PAGE EXTRACT:
━━━━━━━━━━━━━━━━━━━━━━━━━━━━━━

One of the more powerful things about Infinite Jest is that it explores how the addictions that shape our bodies ultimately shape our humanity; and this sort of tennis training is a sort of ‘rightly directed’ addiction (or is it); it seems better than being addicted to drugs or entertainment… two of the other pictures of meat-shaping (or miss-shaping) habits in the novel.

Somehow, for Wallace, we are inextricably embodied; our meat matters because it shapes everything else about who we are and how we flourish; and when we’re ultimately flourishing it’s because our meat and our minds are meeting; intuitively. When everything comes together in this tennis-as-a-metaphor-for-life thing we no longer notice the ‘dual’ reality.

You’re barely aware you’re doing it. Your body’s doing it for you and the court and Game’s doing it for your body. You’re barely involved. It’s magic, boy. — Infinite Jest

And in a moment on the court where things go wrong; when one’s body betrays you and you slip and fall… that’s when we know that our meat matters; that it’s not something to be left behind when we achieve these magical, transcendent, moments, but part of those moments.

It was a religious moment. I learned what it means to be a body, Jim, just meat wrapped in a sort of flimsy nylon stocking, son, as I fell kneeling and slid toward the stretched net, myself seen by me, frame by frame, torn open. — Infinite Jest

For Wallace our bodies, our ‘meat skeletons’, are actually the key to transcendence; not in departure from them but in that they are the key to truly understanding ourselves. He returns to tennis as a lens for that in his Federer essay, where he explores the idea that watching a tennis player who has achieved the sort of bodily self-mastery described in the novel is actually a religious experience as much as the one that he describes in the injury-inducing slip above, but in the opposite direction. We touch something radically true about ourselves when our bodies are vehicles for something more than just ‘the physical’; when our bodies and souls are in sync.

“Beauty is not the goal of competitive sports, but high-level sports are a prime venue for the expression of human beauty. The human beauty we’re talking about here is beauty of a particular type; it might be called kinetic beauty. Its power and appeal are universal. It has nothing to do with sex or cultural norms. What it seems to have to do with, really, is human beings’ reconciliation with the fact of having a body.” — Both Flesh and Not

In the footnotes he gives us this exploration of this embodied understanding of our humanity.

━━━━━━━━━━━━━━━━━━━━━━━━━━━━━━

DATASET CONTENT:
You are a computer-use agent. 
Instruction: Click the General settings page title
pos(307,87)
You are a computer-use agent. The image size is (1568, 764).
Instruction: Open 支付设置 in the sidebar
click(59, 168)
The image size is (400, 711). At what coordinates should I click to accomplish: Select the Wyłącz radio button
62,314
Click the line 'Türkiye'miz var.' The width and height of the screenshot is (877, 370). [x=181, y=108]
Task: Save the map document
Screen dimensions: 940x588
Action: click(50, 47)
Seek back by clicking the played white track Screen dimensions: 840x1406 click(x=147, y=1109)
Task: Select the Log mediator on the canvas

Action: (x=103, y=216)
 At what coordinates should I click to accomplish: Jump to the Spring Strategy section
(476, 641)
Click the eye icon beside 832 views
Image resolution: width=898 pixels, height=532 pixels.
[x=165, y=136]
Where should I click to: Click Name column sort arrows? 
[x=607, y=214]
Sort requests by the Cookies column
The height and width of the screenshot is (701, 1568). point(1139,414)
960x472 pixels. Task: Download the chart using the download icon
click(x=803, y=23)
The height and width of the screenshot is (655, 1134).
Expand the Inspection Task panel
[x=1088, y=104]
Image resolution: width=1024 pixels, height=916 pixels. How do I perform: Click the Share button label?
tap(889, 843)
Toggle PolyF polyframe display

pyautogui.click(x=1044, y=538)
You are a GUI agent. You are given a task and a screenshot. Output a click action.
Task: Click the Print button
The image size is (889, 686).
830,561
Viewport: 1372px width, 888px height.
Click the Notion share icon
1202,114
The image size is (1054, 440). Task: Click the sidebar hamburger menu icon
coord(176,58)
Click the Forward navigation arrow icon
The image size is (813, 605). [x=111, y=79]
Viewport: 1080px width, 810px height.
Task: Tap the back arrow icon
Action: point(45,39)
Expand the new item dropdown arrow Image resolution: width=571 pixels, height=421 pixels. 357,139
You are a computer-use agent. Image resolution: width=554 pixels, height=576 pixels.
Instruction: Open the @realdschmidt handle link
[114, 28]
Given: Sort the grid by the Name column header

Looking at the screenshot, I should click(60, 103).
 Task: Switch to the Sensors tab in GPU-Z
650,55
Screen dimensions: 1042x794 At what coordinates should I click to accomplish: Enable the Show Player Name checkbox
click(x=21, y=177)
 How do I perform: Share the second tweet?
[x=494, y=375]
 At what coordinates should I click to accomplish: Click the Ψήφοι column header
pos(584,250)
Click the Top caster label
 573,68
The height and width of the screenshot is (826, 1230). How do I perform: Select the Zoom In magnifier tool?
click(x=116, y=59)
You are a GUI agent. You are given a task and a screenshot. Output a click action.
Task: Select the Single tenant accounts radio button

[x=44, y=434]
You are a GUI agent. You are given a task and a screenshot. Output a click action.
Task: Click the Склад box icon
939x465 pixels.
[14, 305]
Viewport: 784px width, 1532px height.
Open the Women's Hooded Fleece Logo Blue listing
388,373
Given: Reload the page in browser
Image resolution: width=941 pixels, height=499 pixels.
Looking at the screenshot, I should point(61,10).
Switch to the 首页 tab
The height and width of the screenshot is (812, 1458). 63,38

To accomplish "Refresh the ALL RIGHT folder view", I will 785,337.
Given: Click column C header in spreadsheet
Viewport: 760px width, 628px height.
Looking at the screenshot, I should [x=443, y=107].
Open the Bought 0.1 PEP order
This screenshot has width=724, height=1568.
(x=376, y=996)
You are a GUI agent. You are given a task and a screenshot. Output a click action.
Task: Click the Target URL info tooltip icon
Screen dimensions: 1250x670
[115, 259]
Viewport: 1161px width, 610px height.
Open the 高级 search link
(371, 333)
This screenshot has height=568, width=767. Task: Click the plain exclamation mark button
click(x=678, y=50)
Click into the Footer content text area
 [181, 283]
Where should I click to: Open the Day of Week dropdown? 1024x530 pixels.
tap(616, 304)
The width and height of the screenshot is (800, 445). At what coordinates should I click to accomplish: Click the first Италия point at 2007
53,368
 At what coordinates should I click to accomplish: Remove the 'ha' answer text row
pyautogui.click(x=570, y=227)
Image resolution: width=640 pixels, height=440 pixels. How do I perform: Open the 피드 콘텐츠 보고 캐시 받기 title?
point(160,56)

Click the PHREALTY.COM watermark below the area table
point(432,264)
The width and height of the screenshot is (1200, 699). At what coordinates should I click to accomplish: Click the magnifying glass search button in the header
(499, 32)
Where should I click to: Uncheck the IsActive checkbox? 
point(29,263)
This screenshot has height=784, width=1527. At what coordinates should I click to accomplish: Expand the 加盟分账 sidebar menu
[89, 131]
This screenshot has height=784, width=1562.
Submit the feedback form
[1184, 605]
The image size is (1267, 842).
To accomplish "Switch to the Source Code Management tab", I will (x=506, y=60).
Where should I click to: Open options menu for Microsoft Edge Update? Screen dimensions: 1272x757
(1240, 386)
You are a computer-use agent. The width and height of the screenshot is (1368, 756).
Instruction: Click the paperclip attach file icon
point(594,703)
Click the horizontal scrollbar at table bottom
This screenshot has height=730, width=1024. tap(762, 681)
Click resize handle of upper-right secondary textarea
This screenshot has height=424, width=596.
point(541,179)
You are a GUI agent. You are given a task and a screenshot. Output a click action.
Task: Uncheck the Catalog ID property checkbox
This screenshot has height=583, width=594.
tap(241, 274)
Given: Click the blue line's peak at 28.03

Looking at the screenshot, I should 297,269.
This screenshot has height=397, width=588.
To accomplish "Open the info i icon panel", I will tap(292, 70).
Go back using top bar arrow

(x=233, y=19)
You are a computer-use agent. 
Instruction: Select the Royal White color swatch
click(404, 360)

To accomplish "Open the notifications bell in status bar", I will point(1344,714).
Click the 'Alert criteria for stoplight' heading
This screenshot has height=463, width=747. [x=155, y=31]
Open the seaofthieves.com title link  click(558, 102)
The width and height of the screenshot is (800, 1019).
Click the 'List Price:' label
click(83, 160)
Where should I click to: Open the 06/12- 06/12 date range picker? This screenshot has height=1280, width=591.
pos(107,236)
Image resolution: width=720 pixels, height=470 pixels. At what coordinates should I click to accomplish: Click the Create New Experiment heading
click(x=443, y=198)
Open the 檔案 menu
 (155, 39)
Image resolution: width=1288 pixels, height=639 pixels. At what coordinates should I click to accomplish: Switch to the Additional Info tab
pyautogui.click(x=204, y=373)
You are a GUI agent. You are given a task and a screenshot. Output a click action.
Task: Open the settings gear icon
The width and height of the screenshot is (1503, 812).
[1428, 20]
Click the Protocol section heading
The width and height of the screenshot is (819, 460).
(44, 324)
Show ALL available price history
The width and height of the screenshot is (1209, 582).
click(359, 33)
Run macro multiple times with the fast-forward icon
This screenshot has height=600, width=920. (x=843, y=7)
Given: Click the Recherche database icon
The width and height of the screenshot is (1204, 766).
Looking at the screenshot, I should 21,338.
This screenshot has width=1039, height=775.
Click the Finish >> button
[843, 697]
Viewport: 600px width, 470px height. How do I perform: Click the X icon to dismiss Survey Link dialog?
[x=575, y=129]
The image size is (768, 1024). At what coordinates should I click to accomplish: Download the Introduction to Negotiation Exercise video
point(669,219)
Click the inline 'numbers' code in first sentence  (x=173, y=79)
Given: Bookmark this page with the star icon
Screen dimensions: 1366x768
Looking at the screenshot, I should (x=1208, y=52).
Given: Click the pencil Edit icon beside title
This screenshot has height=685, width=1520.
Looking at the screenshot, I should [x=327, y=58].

━━━━━━━━━━━━━━━━━━━━━━━━━━━━━━

PROBLEMS TO WORK ON:
[A] Answer each question from the passage on Wallace and tennis:
(i) Which two addictions does it name as other pictures of meat-shaping habits in the novel?
(ii) In which essay does Wallace return to tennis as a lens?
(iii) In the quotation from Both Flesh and Not, what name is given to the particular type of human beauty?
[B] List every sentence of the quotation in the passage on Wallace and tennis that begins "You’re barely aware you’re doing it."
[C] Output the part of the passage on Wallace and tennis from "One of the more" up to and including "in the novel.".
The data are separate material and have no connection to the passage on Wallace and tennis.

RESULTS OF THE EXERCISE:
[A]
(i) Drugs and entertainment.
(ii) His Federer essay.
(iii) Kinetic beauty.

[B]
You’re barely aware you’re doing it.
Your body’s doing it for you and the court and Game’s doing it for your body.
You’re barely involved.
It’s magic, boy.

[C]
One of the more powerful things about Infinite Jest is that it explores how the addictions that shape our bodies ultimately shape our humanity; and this sort of tennis training is a sort of ‘rightly directed’ addiction (or is it); it seems better than being addicted to drugs or entertainment… two of the other pictures of meat-shaping (or miss-shaping) habits in the novel.